** Opening Information supplied block **
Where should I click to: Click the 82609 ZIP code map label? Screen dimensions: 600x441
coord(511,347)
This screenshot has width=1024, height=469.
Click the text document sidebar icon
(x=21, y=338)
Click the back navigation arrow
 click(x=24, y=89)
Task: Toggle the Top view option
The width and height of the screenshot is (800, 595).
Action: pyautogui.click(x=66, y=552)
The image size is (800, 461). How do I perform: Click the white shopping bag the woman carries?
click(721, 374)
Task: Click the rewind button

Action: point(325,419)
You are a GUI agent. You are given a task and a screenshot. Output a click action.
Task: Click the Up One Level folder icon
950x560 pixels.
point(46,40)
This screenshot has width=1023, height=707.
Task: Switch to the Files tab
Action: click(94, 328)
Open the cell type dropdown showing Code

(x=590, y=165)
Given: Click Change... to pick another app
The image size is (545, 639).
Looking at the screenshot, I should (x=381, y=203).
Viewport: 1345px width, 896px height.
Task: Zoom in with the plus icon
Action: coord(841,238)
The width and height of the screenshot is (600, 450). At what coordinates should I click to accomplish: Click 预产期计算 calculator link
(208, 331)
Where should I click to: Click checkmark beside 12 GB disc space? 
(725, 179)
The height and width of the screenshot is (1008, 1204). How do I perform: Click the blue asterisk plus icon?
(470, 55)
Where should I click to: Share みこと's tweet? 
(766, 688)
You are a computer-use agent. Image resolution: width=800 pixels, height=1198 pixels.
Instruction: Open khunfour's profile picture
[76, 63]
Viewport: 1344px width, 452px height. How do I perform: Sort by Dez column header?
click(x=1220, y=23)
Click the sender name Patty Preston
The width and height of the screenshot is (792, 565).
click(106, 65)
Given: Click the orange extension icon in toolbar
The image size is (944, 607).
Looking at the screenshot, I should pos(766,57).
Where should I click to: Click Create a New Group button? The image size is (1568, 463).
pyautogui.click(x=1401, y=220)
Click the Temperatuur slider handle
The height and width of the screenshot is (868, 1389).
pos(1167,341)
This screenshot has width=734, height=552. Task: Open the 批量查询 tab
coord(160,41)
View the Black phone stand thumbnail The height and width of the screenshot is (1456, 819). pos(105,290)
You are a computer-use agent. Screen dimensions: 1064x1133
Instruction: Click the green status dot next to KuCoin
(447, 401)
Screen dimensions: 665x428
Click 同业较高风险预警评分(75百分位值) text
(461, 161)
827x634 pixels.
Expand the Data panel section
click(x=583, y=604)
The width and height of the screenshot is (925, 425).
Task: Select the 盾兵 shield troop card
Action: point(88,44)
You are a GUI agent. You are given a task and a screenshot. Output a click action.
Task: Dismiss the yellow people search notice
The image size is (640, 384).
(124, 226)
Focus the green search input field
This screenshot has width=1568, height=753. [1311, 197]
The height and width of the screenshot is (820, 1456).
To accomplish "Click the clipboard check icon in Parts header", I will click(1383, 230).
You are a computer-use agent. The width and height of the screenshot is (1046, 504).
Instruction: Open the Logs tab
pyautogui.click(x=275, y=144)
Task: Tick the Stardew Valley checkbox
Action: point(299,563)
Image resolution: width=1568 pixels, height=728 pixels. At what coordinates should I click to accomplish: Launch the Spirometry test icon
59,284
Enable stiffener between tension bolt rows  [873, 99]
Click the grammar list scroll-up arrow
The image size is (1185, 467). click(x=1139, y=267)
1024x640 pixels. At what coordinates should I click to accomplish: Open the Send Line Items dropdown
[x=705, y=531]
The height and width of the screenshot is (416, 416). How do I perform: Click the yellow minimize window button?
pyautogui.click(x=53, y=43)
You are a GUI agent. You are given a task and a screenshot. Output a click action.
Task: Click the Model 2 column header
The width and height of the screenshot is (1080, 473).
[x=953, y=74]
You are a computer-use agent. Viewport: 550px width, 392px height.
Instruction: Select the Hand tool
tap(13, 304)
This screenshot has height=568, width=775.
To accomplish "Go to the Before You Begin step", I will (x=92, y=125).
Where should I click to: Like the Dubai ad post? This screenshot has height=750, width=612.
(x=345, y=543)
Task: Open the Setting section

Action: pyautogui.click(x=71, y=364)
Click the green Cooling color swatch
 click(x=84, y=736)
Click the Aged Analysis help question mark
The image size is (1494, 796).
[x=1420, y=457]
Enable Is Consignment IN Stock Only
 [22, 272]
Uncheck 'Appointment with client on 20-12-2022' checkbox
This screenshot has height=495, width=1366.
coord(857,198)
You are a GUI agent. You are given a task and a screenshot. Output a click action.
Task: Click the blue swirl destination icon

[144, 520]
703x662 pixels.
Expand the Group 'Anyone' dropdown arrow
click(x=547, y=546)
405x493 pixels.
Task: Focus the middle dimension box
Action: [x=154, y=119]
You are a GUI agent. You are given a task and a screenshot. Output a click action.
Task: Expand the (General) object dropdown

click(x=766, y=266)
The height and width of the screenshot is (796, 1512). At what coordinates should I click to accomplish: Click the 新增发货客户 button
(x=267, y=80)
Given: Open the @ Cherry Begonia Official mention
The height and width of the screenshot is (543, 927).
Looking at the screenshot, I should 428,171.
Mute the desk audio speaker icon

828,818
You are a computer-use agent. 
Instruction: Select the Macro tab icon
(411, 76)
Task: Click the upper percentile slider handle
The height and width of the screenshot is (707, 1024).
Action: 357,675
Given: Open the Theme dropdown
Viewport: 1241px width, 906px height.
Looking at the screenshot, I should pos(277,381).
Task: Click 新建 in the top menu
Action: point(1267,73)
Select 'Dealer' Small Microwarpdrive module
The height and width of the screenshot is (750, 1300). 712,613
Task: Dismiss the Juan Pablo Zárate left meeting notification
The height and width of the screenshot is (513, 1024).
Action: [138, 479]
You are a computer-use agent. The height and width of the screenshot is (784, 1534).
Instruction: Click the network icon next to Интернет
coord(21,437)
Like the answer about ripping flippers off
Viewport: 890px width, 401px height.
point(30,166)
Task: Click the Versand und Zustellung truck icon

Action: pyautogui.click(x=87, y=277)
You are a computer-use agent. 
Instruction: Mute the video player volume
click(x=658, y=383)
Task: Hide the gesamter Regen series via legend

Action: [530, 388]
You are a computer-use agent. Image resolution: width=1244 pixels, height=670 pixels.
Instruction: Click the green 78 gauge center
** Closing Information supplied block **
Exercise
Count up the lines in the records that contain the word "handle" and reply with that figure only.

Answer to this problem
2